Escravo, chuva e feira

Rosemilton Silva – Jornalista e escrito.

Bodega de antigamente - Foto: Curiozzo.com

Rosemilton Silva - Jornalista e escrito. Natural de Santa Cruz/RN

Bom dia, meus povo. Tava eu escorado no balcão da bodega de Jeová com minha cumade Maria Gorda esperando que ele medisse meia cuia de farinha quando chega a professora Zeneide Rocha e, logo, engatamos uma conversa animada sobre Fabião das Queimadas que vinha a ser escravo do bisavô dela e que, como se sabe, tinha liberdade para escrever seus poemas e ainda vendê-los para, assim, comprar a sua alforria como de fato aconteceu.

A conversa animada enveredou pelas festas de padroeira quando chega o aluno dela, Jaime Vieira, perguntando por dona Carmén já que ele precisava da chave da igreja para limpar uns castiçais que, de quando em vez, o serviço era feito por ele, como informa a tia de Zeneide.

Logo a conversa ganhou outros rumos porque Zeneide saiu a tiracolo com Jaime que, de acordo ela, monsenhor Emerson garantira ser bispo com pouco tempo de ordenado e cumprida as necessidades escolares para tanto. Na bodega, a conversa corria solta sobre candidatura a prefeito e vereador quando chega Zezé Profeta com seu ar misterioso.

Perguntado sobre chuva, Zezé Profeta faz cara de desentendido e questiona se é chuva de voto e que tanto Jeová como Geraldo de Tico teriam uma cadeira na Câmara e Cícero Pinto também seria eleito. Minha cumade, que de besta só tem a cara, estica o olho no rumo da casa de Maria Anjo, ali de frente pra esquina do mercado, porque o sábado estava agitado por lá e me diz baixinho que não sabe porque Rosa de Mané da Viúva não gosta de Maria Anjo. Eu não respondo. Mas, com um tempinho, digo que nós, os meninos e meninas de ambas, não damos trela pra isso e temos uma excelente relação de amizade.

Registros de dados —
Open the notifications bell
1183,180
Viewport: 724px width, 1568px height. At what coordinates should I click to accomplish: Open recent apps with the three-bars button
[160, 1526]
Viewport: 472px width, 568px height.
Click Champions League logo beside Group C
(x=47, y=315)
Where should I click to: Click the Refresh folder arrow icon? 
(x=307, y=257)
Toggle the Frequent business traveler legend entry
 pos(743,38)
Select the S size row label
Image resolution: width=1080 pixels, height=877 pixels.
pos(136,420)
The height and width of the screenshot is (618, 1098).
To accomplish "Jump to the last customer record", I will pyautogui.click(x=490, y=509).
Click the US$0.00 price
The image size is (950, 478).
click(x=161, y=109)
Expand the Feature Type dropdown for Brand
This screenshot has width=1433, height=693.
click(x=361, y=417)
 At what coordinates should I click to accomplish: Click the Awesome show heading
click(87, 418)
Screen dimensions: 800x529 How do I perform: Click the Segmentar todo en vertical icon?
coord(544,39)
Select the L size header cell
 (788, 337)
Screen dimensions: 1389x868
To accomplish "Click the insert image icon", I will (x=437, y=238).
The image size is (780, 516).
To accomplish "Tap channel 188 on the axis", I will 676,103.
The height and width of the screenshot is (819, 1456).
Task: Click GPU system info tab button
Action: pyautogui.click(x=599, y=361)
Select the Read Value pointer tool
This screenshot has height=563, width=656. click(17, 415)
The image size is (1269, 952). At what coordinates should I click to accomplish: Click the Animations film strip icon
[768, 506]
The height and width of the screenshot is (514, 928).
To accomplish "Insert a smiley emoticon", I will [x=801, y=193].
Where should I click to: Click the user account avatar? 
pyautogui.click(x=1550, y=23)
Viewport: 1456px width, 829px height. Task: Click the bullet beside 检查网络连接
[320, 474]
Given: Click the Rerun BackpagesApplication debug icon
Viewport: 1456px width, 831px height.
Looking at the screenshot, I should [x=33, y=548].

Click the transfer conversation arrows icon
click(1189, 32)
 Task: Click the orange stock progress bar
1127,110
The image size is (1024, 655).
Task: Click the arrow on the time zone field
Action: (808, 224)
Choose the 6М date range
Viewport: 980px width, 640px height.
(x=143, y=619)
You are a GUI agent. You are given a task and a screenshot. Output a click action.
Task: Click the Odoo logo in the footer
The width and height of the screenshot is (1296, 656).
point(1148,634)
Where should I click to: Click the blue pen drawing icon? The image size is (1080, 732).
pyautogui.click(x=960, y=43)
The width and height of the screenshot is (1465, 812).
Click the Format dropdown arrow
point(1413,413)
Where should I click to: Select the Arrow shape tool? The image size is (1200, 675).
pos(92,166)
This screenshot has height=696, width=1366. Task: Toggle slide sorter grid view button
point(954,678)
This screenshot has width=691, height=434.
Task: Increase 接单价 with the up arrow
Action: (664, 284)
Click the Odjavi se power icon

Instruções de trabalho —
1. Liste as pessoas que, segundo Zezé Profeta na Fonte, teriam uma cadeira na Câmara ou seriam eleitas.
2. Por favor, troque "Select" por "Pick" nos registros e reescreva só o trecho que começa na linha que contém "Select the L size header cell" e termina depois da linha que contém "This screenshot has height=563, width=656.". Não altere mais nada.

Respostas às tarefas —
1. Jeová, Geraldo de Tico e Cícero Pinto.

2.
Pick the L size header cell
 (788, 337)
Screen dimensions: 1389x868
To accomplish "Click the insert image icon", I will (x=437, y=238).
The image size is (780, 516).
To accomplish "Tap channel 188 on the axis", I will 676,103.
The height and width of the screenshot is (819, 1456).
Task: Click GPU system info tab button
Action: pyautogui.click(x=599, y=361)
Pick the Read Value pointer tool
This screenshot has height=563, width=656. click(17, 415)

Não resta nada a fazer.